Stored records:
>>>>>

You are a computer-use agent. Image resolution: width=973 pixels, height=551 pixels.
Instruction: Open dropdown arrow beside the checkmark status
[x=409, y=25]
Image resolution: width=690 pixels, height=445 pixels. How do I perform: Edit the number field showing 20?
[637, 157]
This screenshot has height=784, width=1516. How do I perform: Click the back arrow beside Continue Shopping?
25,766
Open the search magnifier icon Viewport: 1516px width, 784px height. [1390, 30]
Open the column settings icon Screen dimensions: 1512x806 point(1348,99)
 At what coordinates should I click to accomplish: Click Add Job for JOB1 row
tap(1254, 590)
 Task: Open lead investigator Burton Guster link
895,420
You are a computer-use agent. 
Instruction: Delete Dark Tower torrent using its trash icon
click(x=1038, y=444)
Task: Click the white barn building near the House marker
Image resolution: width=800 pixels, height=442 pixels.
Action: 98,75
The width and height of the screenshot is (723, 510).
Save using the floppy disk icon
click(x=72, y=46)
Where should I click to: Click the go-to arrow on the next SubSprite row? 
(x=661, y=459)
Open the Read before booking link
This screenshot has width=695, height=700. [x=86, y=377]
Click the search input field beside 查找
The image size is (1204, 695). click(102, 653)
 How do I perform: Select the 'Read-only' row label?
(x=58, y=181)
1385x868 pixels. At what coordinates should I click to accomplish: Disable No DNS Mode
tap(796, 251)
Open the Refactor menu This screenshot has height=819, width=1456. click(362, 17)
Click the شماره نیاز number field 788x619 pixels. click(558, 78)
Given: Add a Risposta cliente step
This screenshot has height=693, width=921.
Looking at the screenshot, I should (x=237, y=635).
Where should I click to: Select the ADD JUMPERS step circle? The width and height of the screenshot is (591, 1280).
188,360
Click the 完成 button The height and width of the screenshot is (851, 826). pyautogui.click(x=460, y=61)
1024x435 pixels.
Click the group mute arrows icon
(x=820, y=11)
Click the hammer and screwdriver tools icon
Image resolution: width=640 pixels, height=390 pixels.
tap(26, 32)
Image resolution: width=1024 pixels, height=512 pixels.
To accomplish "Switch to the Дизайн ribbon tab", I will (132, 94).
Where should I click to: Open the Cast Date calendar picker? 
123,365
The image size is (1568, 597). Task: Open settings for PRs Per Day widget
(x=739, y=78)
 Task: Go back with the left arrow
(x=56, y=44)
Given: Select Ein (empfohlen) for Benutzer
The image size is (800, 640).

<<<<<

SET TASK
Rewrite all of the items above, putting "Screen size" wherever "Image resolution" appears and changing nothing else.

EXPECTED ANSWER
You are a computer-use agent. Screen size: width=973 pixels, height=551 pixels.
Instruction: Open dropdown arrow beside the checkmark status
[x=409, y=25]
Screen size: width=690 pixels, height=445 pixels. How do I perform: Edit the number field showing 20?
[637, 157]
This screenshot has height=784, width=1516. How do I perform: Click the back arrow beside Continue Shopping?
25,766
Open the search magnifier icon Viewport: 1516px width, 784px height. [1390, 30]
Open the column settings icon Screen dimensions: 1512x806 point(1348,99)
 At what coordinates should I click to accomplish: Click Add Job for JOB1 row
tap(1254, 590)
 Task: Open lead investigator Burton Guster link
895,420
You are a computer-use agent. 
Instruction: Delete Dark Tower torrent using its trash icon
click(x=1038, y=444)
Task: Click the white barn building near the House marker
Screen size: width=800 pixels, height=442 pixels.
Action: 98,75
The width and height of the screenshot is (723, 510).
Save using the floppy disk icon
click(x=72, y=46)
Where should I click to: Click the go-to arrow on the next SubSprite row? 
(x=661, y=459)
Open the Read before booking link
This screenshot has width=695, height=700. [x=86, y=377]
Click the search input field beside 查找
The image size is (1204, 695). click(102, 653)
 How do I perform: Select the 'Read-only' row label?
(x=58, y=181)
1385x868 pixels. At what coordinates should I click to accomplish: Disable No DNS Mode
tap(796, 251)
Open the Refactor menu This screenshot has height=819, width=1456. click(362, 17)
Click the شماره نیاز number field 788x619 pixels. click(558, 78)
Given: Add a Risposta cliente step
This screenshot has height=693, width=921.
Looking at the screenshot, I should (x=237, y=635).
Where should I click to: Select the ADD JUMPERS step circle? The width and height of the screenshot is (591, 1280).
188,360
Click the 完成 button The height and width of the screenshot is (851, 826). pyautogui.click(x=460, y=61)
1024x435 pixels.
Click the group mute arrows icon
(x=820, y=11)
Click the hammer and screwdriver tools icon
Screen size: width=640 pixels, height=390 pixels.
tap(26, 32)
Screen size: width=1024 pixels, height=512 pixels.
To accomplish "Switch to the Дизайн ribbon tab", I will (132, 94).
Where should I click to: Open the Cast Date calendar picker? 
123,365
The image size is (1568, 597). Task: Open settings for PRs Per Day widget
(x=739, y=78)
 Task: Go back with the left arrow
(x=56, y=44)
Given: Select Ein (empfohlen) for Benutzer
The image size is (800, 640).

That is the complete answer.